EXERCISE AIM - Nothing but the data itself, reproduced exactly, is the expected answer.

[[ DATA FOR PROCESSING open ]]

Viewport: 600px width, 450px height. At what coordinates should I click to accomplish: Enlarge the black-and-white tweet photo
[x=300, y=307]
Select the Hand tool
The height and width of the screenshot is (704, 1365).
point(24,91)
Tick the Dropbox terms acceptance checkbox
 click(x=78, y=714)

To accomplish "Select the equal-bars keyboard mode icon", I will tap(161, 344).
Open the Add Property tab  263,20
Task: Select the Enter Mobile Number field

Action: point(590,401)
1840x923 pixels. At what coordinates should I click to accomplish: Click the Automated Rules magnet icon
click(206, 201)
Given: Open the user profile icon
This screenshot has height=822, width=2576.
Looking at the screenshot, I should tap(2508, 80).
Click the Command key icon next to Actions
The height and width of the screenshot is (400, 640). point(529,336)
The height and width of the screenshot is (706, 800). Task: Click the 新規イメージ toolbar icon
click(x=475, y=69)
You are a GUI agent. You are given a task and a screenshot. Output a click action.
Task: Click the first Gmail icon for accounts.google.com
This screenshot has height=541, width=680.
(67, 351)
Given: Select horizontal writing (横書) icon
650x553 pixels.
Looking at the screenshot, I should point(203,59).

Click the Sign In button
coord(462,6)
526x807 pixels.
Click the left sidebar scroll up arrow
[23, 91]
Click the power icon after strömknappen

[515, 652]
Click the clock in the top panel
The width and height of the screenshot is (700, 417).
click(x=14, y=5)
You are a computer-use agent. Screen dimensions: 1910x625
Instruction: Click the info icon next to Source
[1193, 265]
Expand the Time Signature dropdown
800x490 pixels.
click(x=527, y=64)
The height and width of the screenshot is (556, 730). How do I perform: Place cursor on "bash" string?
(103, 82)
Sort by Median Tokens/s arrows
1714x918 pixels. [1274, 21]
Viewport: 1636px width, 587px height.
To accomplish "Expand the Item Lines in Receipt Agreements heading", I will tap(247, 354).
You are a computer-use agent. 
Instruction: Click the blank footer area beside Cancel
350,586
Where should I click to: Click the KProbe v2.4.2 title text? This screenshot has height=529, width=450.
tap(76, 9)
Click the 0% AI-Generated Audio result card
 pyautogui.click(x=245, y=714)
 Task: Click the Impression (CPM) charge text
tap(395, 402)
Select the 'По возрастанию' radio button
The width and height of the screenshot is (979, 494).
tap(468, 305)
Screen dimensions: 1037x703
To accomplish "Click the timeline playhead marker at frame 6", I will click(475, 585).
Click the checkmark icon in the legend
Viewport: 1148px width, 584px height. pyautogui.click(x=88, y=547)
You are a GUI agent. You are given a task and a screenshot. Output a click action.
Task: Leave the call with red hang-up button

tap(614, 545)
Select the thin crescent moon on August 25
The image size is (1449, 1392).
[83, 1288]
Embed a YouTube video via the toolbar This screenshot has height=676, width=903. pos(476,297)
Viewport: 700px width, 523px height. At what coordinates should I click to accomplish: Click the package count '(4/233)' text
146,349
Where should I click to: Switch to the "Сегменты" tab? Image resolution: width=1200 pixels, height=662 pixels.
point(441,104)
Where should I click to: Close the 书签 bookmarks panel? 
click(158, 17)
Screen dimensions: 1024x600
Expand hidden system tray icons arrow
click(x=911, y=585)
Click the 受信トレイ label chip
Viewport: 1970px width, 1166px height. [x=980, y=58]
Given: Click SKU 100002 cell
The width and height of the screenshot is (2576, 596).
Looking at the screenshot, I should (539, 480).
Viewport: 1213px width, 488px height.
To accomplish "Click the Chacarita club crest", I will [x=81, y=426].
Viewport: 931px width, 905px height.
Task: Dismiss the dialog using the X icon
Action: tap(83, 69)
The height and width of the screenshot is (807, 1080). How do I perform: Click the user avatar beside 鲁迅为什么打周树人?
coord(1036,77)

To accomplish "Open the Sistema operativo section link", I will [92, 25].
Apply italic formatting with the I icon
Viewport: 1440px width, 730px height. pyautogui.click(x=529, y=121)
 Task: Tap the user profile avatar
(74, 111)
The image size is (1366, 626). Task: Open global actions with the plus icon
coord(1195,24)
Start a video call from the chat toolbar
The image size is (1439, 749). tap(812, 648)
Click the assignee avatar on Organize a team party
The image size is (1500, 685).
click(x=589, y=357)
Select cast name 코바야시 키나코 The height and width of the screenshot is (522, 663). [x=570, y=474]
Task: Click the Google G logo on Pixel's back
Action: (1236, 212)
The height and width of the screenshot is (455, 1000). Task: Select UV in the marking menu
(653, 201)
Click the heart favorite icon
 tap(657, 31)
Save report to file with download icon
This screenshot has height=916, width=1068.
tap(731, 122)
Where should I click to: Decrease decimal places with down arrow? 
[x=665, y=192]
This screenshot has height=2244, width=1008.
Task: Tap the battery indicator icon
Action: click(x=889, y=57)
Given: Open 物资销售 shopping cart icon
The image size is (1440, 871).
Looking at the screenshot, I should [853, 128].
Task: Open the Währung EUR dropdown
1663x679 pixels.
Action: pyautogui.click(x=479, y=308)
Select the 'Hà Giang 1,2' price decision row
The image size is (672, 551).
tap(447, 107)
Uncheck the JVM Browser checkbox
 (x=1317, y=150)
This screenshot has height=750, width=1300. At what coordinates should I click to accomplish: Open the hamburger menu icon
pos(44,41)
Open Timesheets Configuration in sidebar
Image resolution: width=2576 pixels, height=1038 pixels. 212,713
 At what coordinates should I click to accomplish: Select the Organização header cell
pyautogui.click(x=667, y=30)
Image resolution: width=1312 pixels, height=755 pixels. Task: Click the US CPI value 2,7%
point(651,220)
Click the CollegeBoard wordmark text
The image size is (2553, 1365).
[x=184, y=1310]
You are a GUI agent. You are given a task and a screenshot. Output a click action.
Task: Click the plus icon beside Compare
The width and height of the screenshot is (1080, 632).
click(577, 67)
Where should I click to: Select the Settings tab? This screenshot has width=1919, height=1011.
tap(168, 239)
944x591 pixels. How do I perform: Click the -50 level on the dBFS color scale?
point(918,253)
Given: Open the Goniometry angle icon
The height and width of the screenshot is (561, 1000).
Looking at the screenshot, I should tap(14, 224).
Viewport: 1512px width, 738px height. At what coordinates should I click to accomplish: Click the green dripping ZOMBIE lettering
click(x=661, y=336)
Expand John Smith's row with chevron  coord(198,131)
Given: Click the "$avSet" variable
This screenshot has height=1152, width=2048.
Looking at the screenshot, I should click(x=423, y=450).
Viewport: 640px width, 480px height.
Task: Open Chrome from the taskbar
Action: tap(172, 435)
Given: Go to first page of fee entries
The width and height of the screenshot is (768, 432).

[[ DATA FOR PROCESSING closed ]]

WRITTEN REPLY -
Viewport: 600px width, 450px height. At what coordinates should I click to accomplish: Enlarge the black-and-white tweet photo
[x=300, y=307]
Select the Hand tool
The height and width of the screenshot is (704, 1365).
point(24,91)
Tick the Dropbox terms acceptance checkbox
 click(x=78, y=714)

To accomplish "Select the equal-bars keyboard mode icon", I will tap(161, 344).
Open the Add Property tab  263,20
Task: Select the Enter Mobile Number field

Action: point(590,401)
1840x923 pixels. At what coordinates should I click to accomplish: Click the Automated Rules magnet icon
click(206, 201)
Given: Open the user profile icon
This screenshot has height=822, width=2576.
Looking at the screenshot, I should tap(2508, 80).
Click the Command key icon next to Actions
The height and width of the screenshot is (400, 640). point(529,336)
The height and width of the screenshot is (706, 800). Task: Click the 新規イメージ toolbar icon
click(x=475, y=69)
You are a GUI agent. You are given a task and a screenshot. Output a click action.
Task: Click the first Gmail icon for accounts.google.com
This screenshot has height=541, width=680.
(67, 351)
Given: Select horizontal writing (横書) icon
650x553 pixels.
Looking at the screenshot, I should point(203,59).

Click the Sign In button
coord(462,6)
526x807 pixels.
Click the left sidebar scroll up arrow
[23, 91]
Click the power icon after strömknappen

[515, 652]
Click the clock in the top panel
The width and height of the screenshot is (700, 417).
click(x=14, y=5)
You are a computer-use agent. Screen dimensions: 1910x625
Instruction: Click the info icon next to Source
[1193, 265]
Expand the Time Signature dropdown
800x490 pixels.
click(x=527, y=64)
The height and width of the screenshot is (556, 730). How do I perform: Place cursor on "bash" string?
(103, 82)
Sort by Median Tokens/s arrows
1714x918 pixels. [1274, 21]
Viewport: 1636px width, 587px height.
To accomplish "Expand the Item Lines in Receipt Agreements heading", I will tap(247, 354).
You are a computer-use agent. 
Instruction: Click the blank footer area beside Cancel
350,586
Where should I click to: Click the KProbe v2.4.2 title text? This screenshot has height=529, width=450.
tap(76, 9)
Click the 0% AI-Generated Audio result card
 pyautogui.click(x=245, y=714)
 Task: Click the Impression (CPM) charge text
tap(395, 402)
Select the 'По возрастанию' radio button
The width and height of the screenshot is (979, 494).
tap(468, 305)
Screen dimensions: 1037x703
To accomplish "Click the timeline playhead marker at frame 6", I will click(475, 585).
Click the checkmark icon in the legend
Viewport: 1148px width, 584px height. pyautogui.click(x=88, y=547)
You are a GUI agent. You are given a task and a screenshot. Output a click action.
Task: Leave the call with red hang-up button

tap(614, 545)
Select the thin crescent moon on August 25
The image size is (1449, 1392).
[83, 1288]
Embed a YouTube video via the toolbar This screenshot has height=676, width=903. pos(476,297)
Viewport: 700px width, 523px height. At what coordinates should I click to accomplish: Click the package count '(4/233)' text
146,349
Where should I click to: Switch to the "Сегменты" tab? Image resolution: width=1200 pixels, height=662 pixels.
point(441,104)
Where should I click to: Close the 书签 bookmarks panel? 
click(158, 17)
Screen dimensions: 1024x600
Expand hidden system tray icons arrow
click(x=911, y=585)
Click the 受信トレイ label chip
Viewport: 1970px width, 1166px height. [x=980, y=58]
Given: Click SKU 100002 cell
The width and height of the screenshot is (2576, 596).
Looking at the screenshot, I should (539, 480).
Viewport: 1213px width, 488px height.
To accomplish "Click the Chacarita club crest", I will [x=81, y=426].
Viewport: 931px width, 905px height.
Task: Dismiss the dialog using the X icon
Action: tap(83, 69)
The height and width of the screenshot is (807, 1080). How do I perform: Click the user avatar beside 鲁迅为什么打周树人?
coord(1036,77)

To accomplish "Open the Sistema operativo section link", I will [92, 25].
Apply italic formatting with the I icon
Viewport: 1440px width, 730px height. pyautogui.click(x=529, y=121)
 Task: Tap the user profile avatar
(74, 111)
The image size is (1366, 626). Task: Open global actions with the plus icon
coord(1195,24)
Start a video call from the chat toolbar
The image size is (1439, 749). tap(812, 648)
Click the assignee avatar on Organize a team party
The image size is (1500, 685).
click(x=589, y=357)
Select cast name 코바야시 키나코 The height and width of the screenshot is (522, 663). [x=570, y=474]
Task: Click the Google G logo on Pixel's back
Action: (1236, 212)
The height and width of the screenshot is (455, 1000). Task: Select UV in the marking menu
(653, 201)
Click the heart favorite icon
 tap(657, 31)
Save report to file with download icon
This screenshot has height=916, width=1068.
tap(731, 122)
Where should I click to: Decrease decimal places with down arrow? 
[x=665, y=192]
This screenshot has height=2244, width=1008.
Task: Tap the battery indicator icon
Action: click(x=889, y=57)
Given: Open 物资销售 shopping cart icon
The image size is (1440, 871).
Looking at the screenshot, I should [853, 128].
Task: Open the Währung EUR dropdown
1663x679 pixels.
Action: pyautogui.click(x=479, y=308)
Select the 'Hà Giang 1,2' price decision row
The image size is (672, 551).
tap(447, 107)
Uncheck the JVM Browser checkbox
 (x=1317, y=150)
This screenshot has height=750, width=1300. At what coordinates should I click to accomplish: Open the hamburger menu icon
pos(44,41)
Open Timesheets Configuration in sidebar
Image resolution: width=2576 pixels, height=1038 pixels. 212,713
 At what coordinates should I click to accomplish: Select the Organização header cell
pyautogui.click(x=667, y=30)
Image resolution: width=1312 pixels, height=755 pixels. Task: Click the US CPI value 2,7%
point(651,220)
Click the CollegeBoard wordmark text
The image size is (2553, 1365).
[x=184, y=1310]
You are a GUI agent. You are given a task and a screenshot. Output a click action.
Task: Click the plus icon beside Compare
The width and height of the screenshot is (1080, 632).
click(577, 67)
Where should I click to: Select the Settings tab? This screenshot has width=1919, height=1011.
tap(168, 239)
944x591 pixels. How do I perform: Click the -50 level on the dBFS color scale?
point(918,253)
Given: Open the Goniometry angle icon
The height and width of the screenshot is (561, 1000).
Looking at the screenshot, I should tap(14, 224).
Viewport: 1512px width, 738px height. At what coordinates should I click to accomplish: Click the green dripping ZOMBIE lettering
click(x=661, y=336)
Expand John Smith's row with chevron  coord(198,131)
Given: Click the "$avSet" variable
This screenshot has height=1152, width=2048.
Looking at the screenshot, I should click(x=423, y=450).
Viewport: 640px width, 480px height.
Task: Open Chrome from the taskbar
Action: tap(172, 435)
Given: Go to first page of fee entries
The width and height of the screenshot is (768, 432).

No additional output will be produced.